TEMA 1064 (STJ): Possibilidade de inscrição em dívida ativa para a cobrança dos valores indevidamente recebidos a título de benefício previdenciário: verificação da aplicação dos §§3º e 4º, do art. 115, da Lei n. 8.213/91 aos processos em curso. TESE: 1ª) As inscrições em dívida ativa dos créditos referentes a benefícios previdenciários ou assistenciais pagos indevidamente ou além do devido constituídos por processos administrativos que tenham sido iniciados antes da vigência da Medida Provisória nº 780, de 2017, convertida na Lei n. 13.494/2017 (antes de 22.05.2017) são nulas, devendo a constituição desses créditos ser reiniciada através de notificações/intimações administrativas a fim de permitir-se o contraditório administrativo e a ampla defesa aos devedores e, ao final, a inscrição em dívida ativa, obedecendo-se os prazos prescricionais aplicáveis; e 2ª) As inscrições em dívida ativa dos créditos referentes a benefícios previdenciários ou assistenciais pagos indevidamente ou além do devido contra os terceiros beneficiados que sabiam ou deveriam saber da origem dos benefícios pagos indevidamente em razão de fraude, dolo ou coação, constituídos por processos administrativos que tenham sido iniciados antes da vigência da Medida Provisória nº 871, de 2019, convertida na Lei nº 13.846/2019 (antes de 18.01.2019) são nulas, devendo a constituição desses créditos ser reiniciada através de notificações/intimações administrativas a fim de permitir-se o contraditório administrativo e a ampla defesa aos devedores e, ao final, a inscrição em dívida ativa, obedecendo-se os prazos prescricionais aplicáveis. SITUAÇÃO: Mérito Julgado – RE Pendente

Lei 8.213/91
Art. 115 (redação dos parágrafos definida pela Lei 13.846/2019)
[…]
§ 3º Serão inscritos em dívida ativa pela Procuradoria-Geral Federal os créditos constituídos pelo INSS em decorrência de benefício previdenciário ou assistencial pago indevidamente ou além do devido, inclusive na hipótese de cessação do benefício pela revogação de decisão judicial, nos termos da Lei nº 6.830, de 22 de setembro de 1980, para a execução judicial.
§ 4º Será objeto de inscrição em dívida ativa, para os fins do disposto no § 3º deste artigo, em conjunto ou separadamente, o terceiro beneficiado que sabia ou deveria saber da origem do benefício pago indevidamente em razão de fraude, de dolo ou de coação, desde que devidamente identificado em procedimento administrativo de responsabilização.

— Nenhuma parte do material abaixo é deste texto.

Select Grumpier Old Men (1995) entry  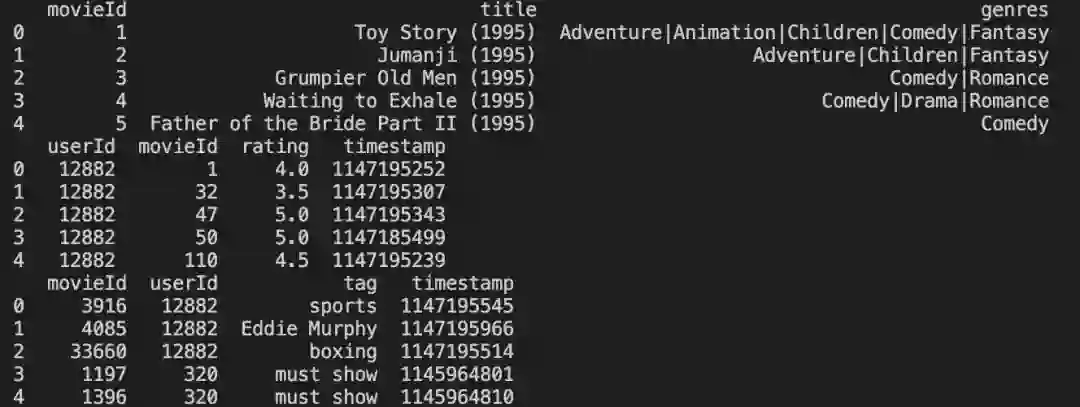405,78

No caso de imposição de dever de ressarcimento a servidor público, a inscrição em dívida ativa (e cobrança via execução fiscal) é viável diante de expressa previsão estatutária.

Lei 8.112/90
Art. 47. O servidor em débito com o erário, que for demitido, exonerado ou que tiver sua aposentadoria ou disponibilidade cassada, terá o prazo de sessenta dias para quitar o débito. (Redação dada pela Medida Provisória nº 2.225-45, de 4.9.2001)
Parágrafo único. A não quitação do débito no prazo previsto implicará sua inscrição em dívida ativa. (Redação dada pela Medida Provisória nº 2.225-45, de 4.9.2001)

Quanto aos honorários advocatícios fixados em favor da Fazenda Pública por decisão judicial transitada em julgado, devem ser exigidos na fase de cumprimento de sentença (CPC).

Se no processo judicial o Estado-juiz arbitra crédito em favor do Estado-administração, crédito esse que pode ser obtido diretamente nos autos, em procedimento ulterior e consequente ao trânsito em julgado, não há motivo lógico ou jurídico para conceber que o Estado-administração desista – obrigatoriamente, sob pena de cobrança em duplicidade – da sua utilização, para então efetuar a inscrição da verba honorária em dívida ativa e, depois, ajuizar novo processo, sobrecarregando desnecessariamente o Poder Judiciário com demandas (a Execução Fiscal, como se sabe, pode ser atacada por meio de outra ação, os Embargos do Devedor) cujo objeto poderia, desde o início, ser tutelado no processo original (REsp. no 1126631, 2ª Turma, Rel. Min. Herman Benjamin, 2009).